Kein Lockdown, aber Maßnahmen
Will der Kreml keinen neuen nationalen Lockdown, so hat er regionalen Stellen grünes Licht für Restriktionen in eigener Regie gegeben, je nachdem, wie es die jeweilige örtliche Lage erfordert. Viele der 85 russischen Regionen haben bereits die Teilnahme an öffentlichen Großveranstaltungen und den Zugang zu Kinos, Restaurants und anderen Einrichtungen beschränkt.
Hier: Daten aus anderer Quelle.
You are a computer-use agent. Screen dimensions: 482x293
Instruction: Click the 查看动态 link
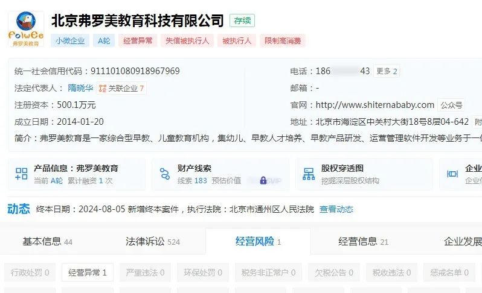pyautogui.click(x=336, y=209)
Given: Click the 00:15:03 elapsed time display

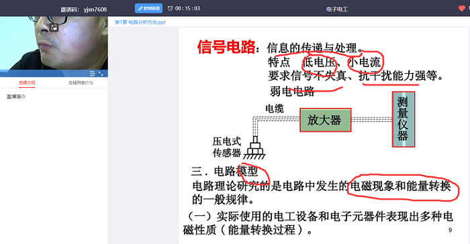Looking at the screenshot, I should point(187,9).
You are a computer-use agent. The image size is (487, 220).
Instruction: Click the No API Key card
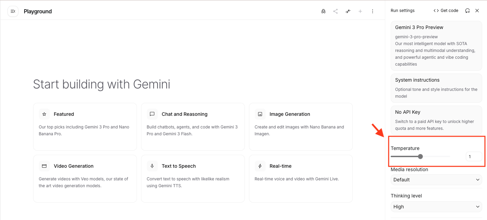point(436,120)
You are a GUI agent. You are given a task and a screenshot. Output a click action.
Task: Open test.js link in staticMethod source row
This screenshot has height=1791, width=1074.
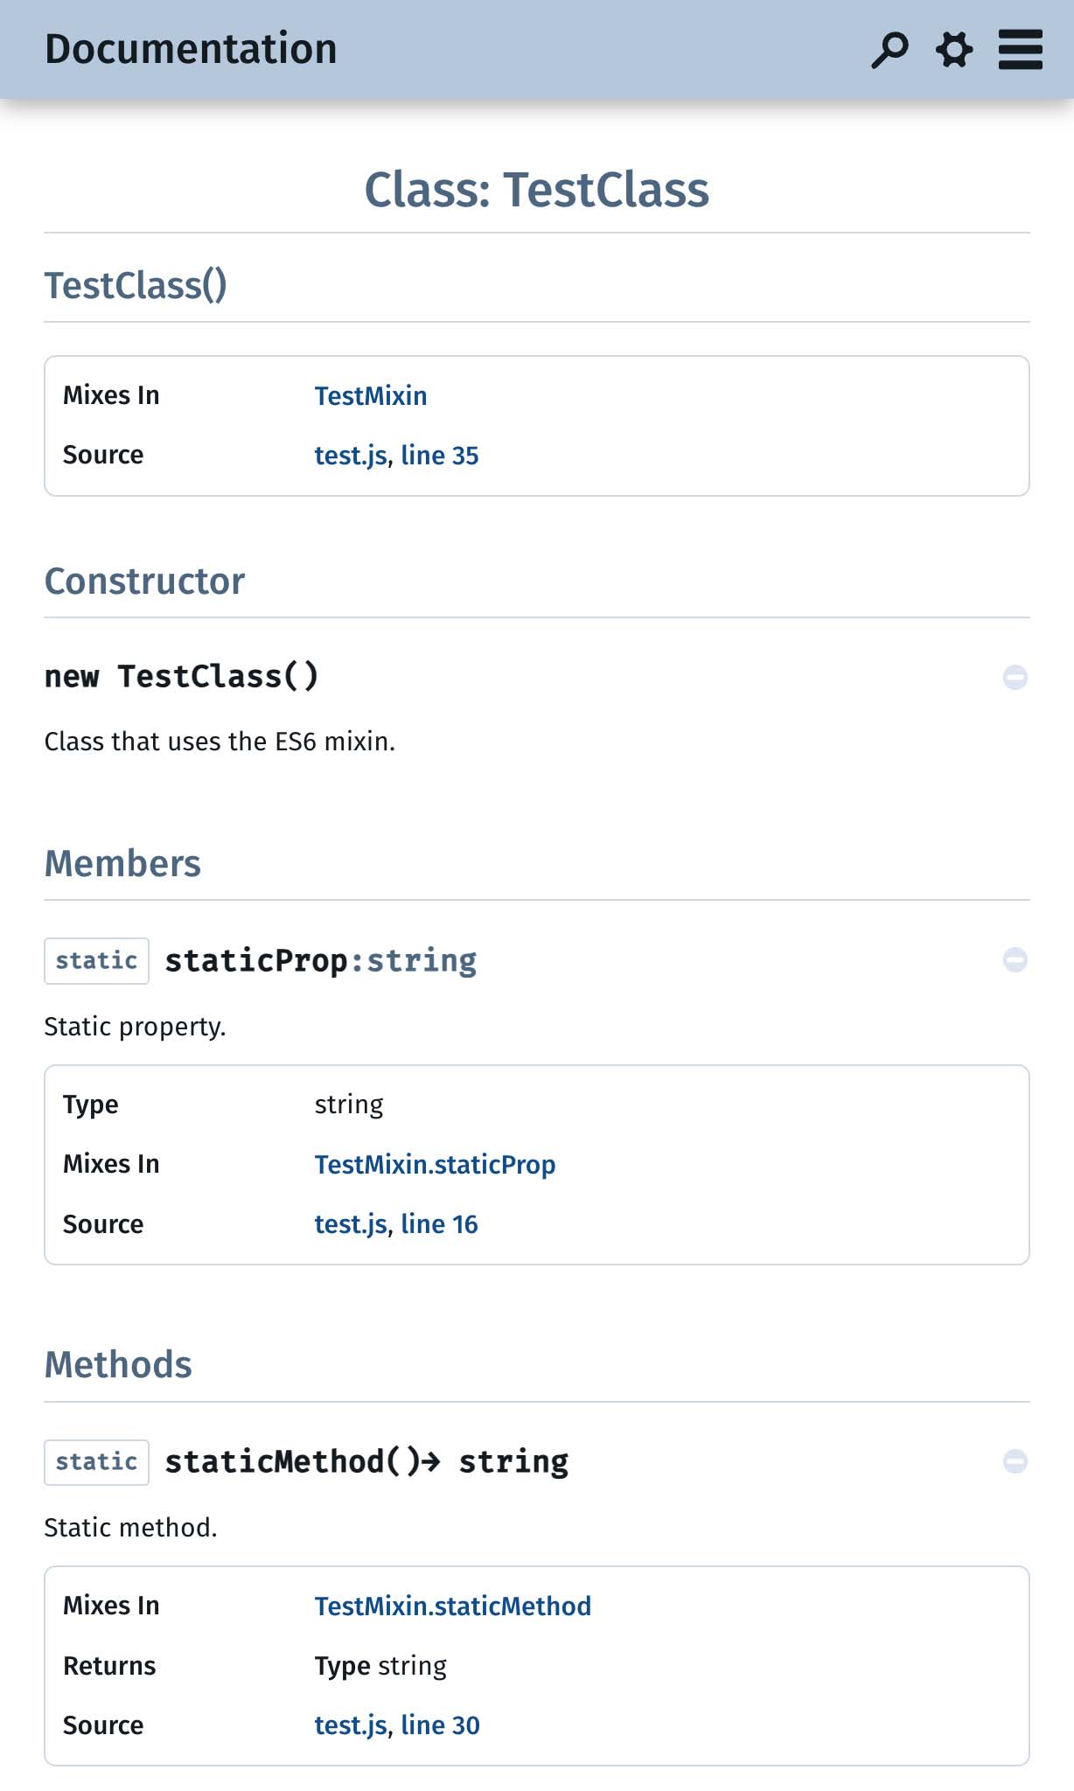pos(350,1725)
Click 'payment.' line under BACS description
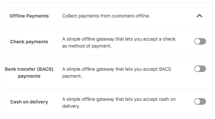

In einigen Fällen sind jetzt auch Impfungen für öffentliche Bedienstete und Menschen im Alter von über 60 Jahren zur Pflicht gemacht worden.
Die Leiterin der staatlichen Corona-Arbeitsgrupe, die stellvertrtende Ministerpräsidentin Tatjana Golikowa, hat die Regionen auch aufgerufen, schnell digitale Codes für den Zugang zu öffentlichen Veranstaltungen und Einrichtungen einzuführen. Sie dienen als Nachweis von Impfungen oder einer überstandenen Infektion und werden beispielsweise in St. Petersburg, Russlands zweitgrößter Stadt, ab 1. November stufenweise zur Voraussetzung für den Besuch von Sportveranstaltungen, Kinos, Theatern, Museen, Fitnesszentren, Restaurants und einigen Geschäften gemacht.
Mehr als acht Millionen Infektionen in Russland
St. Petersburg weist die zweithöchste Zahl von Neuinfektionen in Russland auf, nach Moskau, das bisher weitgehend auf eine Verschärfung von Restriktionen verzichtet hat. Allerdings soll ungeimpften Einwohnerinnen und Einwohnern über 60 vorgeschrieben werden, zu Hause zu bleiben.
Insgesamt hat die Regierung bislang landesweit mehr als acht Millionen Infektionen verzeichnet und listet Russland bei der Zahl der Corona-Toten an fünfter Stelle auf der Welt auf, nach den USA, Brasilien, Indien und Mexiko. Aber die staatliche Statistikbehörde Rosstat, die auch Fälle mitzählt, bei denen Covid nicht als Haupttodesursache betrachtet wurde, kommt auf eine weitaus höhere Zahl – ungefähr 418.000 bis August.
Auf dieser Basis wäre Russland die am viertstärksten betroffene Nation.